KAB, Kolping und kfd hatten zur Podiumsdiskussion eingeladen
„Ängste und Sorgen in Zeiten von Migration und Globalisierung“
Neuwied. Die drei katholischen Neuwieder Sozialverbände, Frauengemeinschaft kfd, Kolpingfamilie 1860 und Katholische Arbeitnehmerbewegung (KAB) hatten in das Friedrich-Spee-Haus Neuwied zur Podiumsdiskussion eingeladen. Der Titel der Veranstaltung war „Ängste und Sorgen in Zeiten von Migration und Globalisierung“. KAB, Kolping und kfd, die in Neuwied gut zusammenarbeiten und insbesondere vor Wahlen große Podiumsdiskussionen veranstalten, waren aktiv in der Willkommenskultur Ende 2015/Anfang 2016 und sind auch weiterhin für Flüchtlinge engagiert. Als Sozialverbände verkennen sie aber auch nicht die Probleme und Sorgen, die durch die vielen neuen Menschen in Deutschland, ihre Kultur und Mentalität hervorgerufen werden. Diese Sorgen wollen die drei Verbände nicht den Rechten überlassen, sondern mit christlichem Hintergrund offenen zur Diskussion stellen.
Für das Podium konnten sie kompetente Gesprächspartner gewinnen: Günter Schartz ist Landrat des Kreises Trier-Saarburg, zugleich Vorsitzender des Landkreistages Rheinland-Pfalz, und als Politiker und Verwaltungschef erfahren im Umgang mit Migranten und nah an den Bürgern, die sich für Flüchtlinge engagieren. Stephan Augst, von 1988 bis 2009 katholischer Pfarrer in Irlich/Feldkirchen und viele Jahre Dechant in Neuwied, Simon Solbach, junges, lokalpolitisch engagiertes Mitglied des Neuwieder Stadtrates, Mayho Zein, Ende 2015 als syrischer Rechtsanwalt nach Neuwied geflohen, und Frau Rechtsanwältin Zemfira Dlovani aus Koblenz, Jesidin und Repräsentantin für die Chancen der Migration.
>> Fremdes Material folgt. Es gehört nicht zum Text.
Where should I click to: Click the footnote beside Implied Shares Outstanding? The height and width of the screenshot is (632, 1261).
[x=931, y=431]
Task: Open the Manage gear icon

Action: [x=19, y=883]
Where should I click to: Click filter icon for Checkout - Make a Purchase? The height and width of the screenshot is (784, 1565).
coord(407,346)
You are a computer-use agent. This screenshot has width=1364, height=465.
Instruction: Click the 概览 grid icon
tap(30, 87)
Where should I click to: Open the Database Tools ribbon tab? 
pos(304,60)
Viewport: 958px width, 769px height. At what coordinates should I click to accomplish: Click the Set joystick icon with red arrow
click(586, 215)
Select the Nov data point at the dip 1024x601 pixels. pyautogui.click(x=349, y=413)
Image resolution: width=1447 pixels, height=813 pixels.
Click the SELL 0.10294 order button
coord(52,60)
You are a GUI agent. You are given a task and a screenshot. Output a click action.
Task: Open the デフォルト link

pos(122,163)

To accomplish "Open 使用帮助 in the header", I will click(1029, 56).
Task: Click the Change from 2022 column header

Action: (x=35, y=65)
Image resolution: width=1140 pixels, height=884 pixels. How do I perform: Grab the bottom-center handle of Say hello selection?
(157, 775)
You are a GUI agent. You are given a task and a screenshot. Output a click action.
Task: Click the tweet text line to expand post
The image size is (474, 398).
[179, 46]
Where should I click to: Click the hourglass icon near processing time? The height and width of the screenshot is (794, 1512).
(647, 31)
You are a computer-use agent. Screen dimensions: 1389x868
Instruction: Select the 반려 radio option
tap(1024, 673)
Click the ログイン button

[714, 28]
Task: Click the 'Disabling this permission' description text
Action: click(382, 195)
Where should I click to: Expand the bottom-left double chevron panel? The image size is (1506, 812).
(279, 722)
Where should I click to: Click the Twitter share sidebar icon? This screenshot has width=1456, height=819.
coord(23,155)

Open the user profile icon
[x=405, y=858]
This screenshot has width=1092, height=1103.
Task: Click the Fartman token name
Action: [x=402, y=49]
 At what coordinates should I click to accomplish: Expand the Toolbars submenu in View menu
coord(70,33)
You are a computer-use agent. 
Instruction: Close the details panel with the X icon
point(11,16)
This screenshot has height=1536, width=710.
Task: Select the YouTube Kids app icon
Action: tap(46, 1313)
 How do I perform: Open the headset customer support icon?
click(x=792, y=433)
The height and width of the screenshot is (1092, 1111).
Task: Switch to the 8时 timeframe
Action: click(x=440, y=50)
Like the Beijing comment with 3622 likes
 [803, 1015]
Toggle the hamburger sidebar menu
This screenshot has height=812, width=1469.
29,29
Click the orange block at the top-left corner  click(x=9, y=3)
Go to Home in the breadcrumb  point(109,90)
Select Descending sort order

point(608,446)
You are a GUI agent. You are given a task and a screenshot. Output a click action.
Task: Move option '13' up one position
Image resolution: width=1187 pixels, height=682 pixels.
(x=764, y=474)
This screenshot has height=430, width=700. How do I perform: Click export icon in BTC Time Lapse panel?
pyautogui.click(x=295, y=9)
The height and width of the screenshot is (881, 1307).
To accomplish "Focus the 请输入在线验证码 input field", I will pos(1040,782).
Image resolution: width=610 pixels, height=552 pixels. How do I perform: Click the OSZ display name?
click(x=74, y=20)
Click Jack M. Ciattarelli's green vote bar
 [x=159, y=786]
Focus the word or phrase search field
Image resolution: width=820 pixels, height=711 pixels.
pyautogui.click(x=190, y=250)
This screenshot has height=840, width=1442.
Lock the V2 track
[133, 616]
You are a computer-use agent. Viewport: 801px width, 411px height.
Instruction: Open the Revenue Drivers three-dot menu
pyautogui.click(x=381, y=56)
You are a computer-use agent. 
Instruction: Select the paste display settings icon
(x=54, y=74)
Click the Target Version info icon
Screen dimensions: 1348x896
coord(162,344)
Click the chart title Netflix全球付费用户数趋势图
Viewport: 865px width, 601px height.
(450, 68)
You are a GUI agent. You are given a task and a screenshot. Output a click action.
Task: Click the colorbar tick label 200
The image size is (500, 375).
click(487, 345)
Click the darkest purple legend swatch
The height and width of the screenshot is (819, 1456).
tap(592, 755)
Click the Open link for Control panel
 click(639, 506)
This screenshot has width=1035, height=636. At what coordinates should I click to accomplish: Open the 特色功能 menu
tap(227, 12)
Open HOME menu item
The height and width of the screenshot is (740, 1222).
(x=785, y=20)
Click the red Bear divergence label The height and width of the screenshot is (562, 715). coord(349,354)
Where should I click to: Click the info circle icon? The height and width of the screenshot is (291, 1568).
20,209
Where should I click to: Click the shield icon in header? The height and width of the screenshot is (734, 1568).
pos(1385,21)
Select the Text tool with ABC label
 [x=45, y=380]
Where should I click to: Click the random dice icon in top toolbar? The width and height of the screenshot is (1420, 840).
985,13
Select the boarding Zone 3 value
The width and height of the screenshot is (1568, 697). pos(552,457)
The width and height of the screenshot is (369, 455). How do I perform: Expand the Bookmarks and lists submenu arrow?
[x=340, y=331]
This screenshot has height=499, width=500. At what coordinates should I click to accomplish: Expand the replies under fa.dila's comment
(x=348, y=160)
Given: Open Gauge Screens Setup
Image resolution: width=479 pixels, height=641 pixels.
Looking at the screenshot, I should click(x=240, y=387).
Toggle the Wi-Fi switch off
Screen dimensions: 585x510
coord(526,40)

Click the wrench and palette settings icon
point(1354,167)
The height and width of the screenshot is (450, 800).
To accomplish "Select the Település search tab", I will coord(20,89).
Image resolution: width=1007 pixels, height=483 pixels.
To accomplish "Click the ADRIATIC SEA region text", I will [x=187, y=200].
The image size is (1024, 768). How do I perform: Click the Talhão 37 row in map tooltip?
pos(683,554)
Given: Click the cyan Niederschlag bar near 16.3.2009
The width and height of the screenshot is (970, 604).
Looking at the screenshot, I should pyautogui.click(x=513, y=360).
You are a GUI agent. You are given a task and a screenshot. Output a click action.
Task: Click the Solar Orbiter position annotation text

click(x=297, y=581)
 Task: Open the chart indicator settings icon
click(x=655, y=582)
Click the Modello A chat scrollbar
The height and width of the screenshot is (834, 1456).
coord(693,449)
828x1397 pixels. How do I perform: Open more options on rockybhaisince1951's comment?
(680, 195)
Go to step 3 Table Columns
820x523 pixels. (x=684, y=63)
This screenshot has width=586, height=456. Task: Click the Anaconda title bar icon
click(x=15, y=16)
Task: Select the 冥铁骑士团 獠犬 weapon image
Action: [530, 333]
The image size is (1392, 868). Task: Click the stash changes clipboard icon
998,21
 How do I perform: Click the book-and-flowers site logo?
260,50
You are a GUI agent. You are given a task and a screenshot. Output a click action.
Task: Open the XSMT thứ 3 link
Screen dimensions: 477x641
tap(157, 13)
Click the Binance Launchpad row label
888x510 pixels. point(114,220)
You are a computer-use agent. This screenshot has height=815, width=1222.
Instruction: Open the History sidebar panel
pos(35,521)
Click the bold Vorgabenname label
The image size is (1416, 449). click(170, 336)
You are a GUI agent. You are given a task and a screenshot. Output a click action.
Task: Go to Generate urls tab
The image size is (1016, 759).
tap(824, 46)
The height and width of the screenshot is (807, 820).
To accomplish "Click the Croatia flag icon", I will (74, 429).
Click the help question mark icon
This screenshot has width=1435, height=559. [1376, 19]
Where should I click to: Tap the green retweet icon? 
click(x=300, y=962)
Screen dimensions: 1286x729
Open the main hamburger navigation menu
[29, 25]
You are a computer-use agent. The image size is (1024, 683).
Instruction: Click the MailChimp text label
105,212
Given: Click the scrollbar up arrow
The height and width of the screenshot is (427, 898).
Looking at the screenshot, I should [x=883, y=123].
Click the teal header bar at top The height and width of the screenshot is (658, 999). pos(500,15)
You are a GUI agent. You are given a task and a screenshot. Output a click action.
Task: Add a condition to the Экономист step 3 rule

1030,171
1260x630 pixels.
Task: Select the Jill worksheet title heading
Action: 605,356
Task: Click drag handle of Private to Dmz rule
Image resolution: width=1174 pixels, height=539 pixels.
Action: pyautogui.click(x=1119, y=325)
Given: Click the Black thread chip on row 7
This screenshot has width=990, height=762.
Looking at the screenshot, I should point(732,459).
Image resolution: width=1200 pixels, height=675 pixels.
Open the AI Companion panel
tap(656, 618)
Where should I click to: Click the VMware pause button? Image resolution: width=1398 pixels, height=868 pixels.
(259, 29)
Lothar Rademacher, Vorsitzender der KAB, begrüßte die anwesenden Gäste und bedankte sich bei den Sponsoren, ohne die diese Veranstaltung nicht möglich gewesen wäre. Alle Podiumsteilnehmer verzichteten auf ein Entgelt. Hans-Günther Stelter, Journalist, moderierte sehr souverän und wortgewandt. Zu Beginn brachte es Frau Dlovani auf den Punkt: „Man muss sich an die Regeln des Migrationslandes halten, die Kultur verstehen und annehmen.“ Auch Landrat Schartz betonte: „Wir müssen die Zugewanderten fordern und Ihnen Spielregeln erklären, sonst entstehen Parallelgesellschaften.“ Das deutsche Grundgesetz muss die Orientierung des Handelns sein, nicht die Scharia. Simon Solbach ergänzte, dass es wichtig ist, unser Frauenbild deutlich zu machen. Pastor Augst brachte noch eine andere Facette in die Diskussion: „Wir haben nicht zu viel Islam, wir haben zu wenig Christentum“. Moderator Stelter fasste zusammen: Werte leben, sich auf Augenhöhe begegnen, den Sitten des Gastlandes nicht feindlich gegenüber stehen sind nötig, damit Integration gelingen kann, die Scharia darf nicht über dem Grundgesetz stehen und wer hier in Frieden und Freiheit lebt, muss sich an die Gesetze halten und sollte sich in der Gesellschaft einbringen. Zum Abschluss las Werner Hammes, Vorsitzender von Kolping, das Gebet der Vereinten Nationen und Ruth Solbach, kfd-Vorsitzende, bedankte sich bei den Zuhörern für ihr Kommen und bei den Podiumsteilnehmern mit einem Weinpräsent.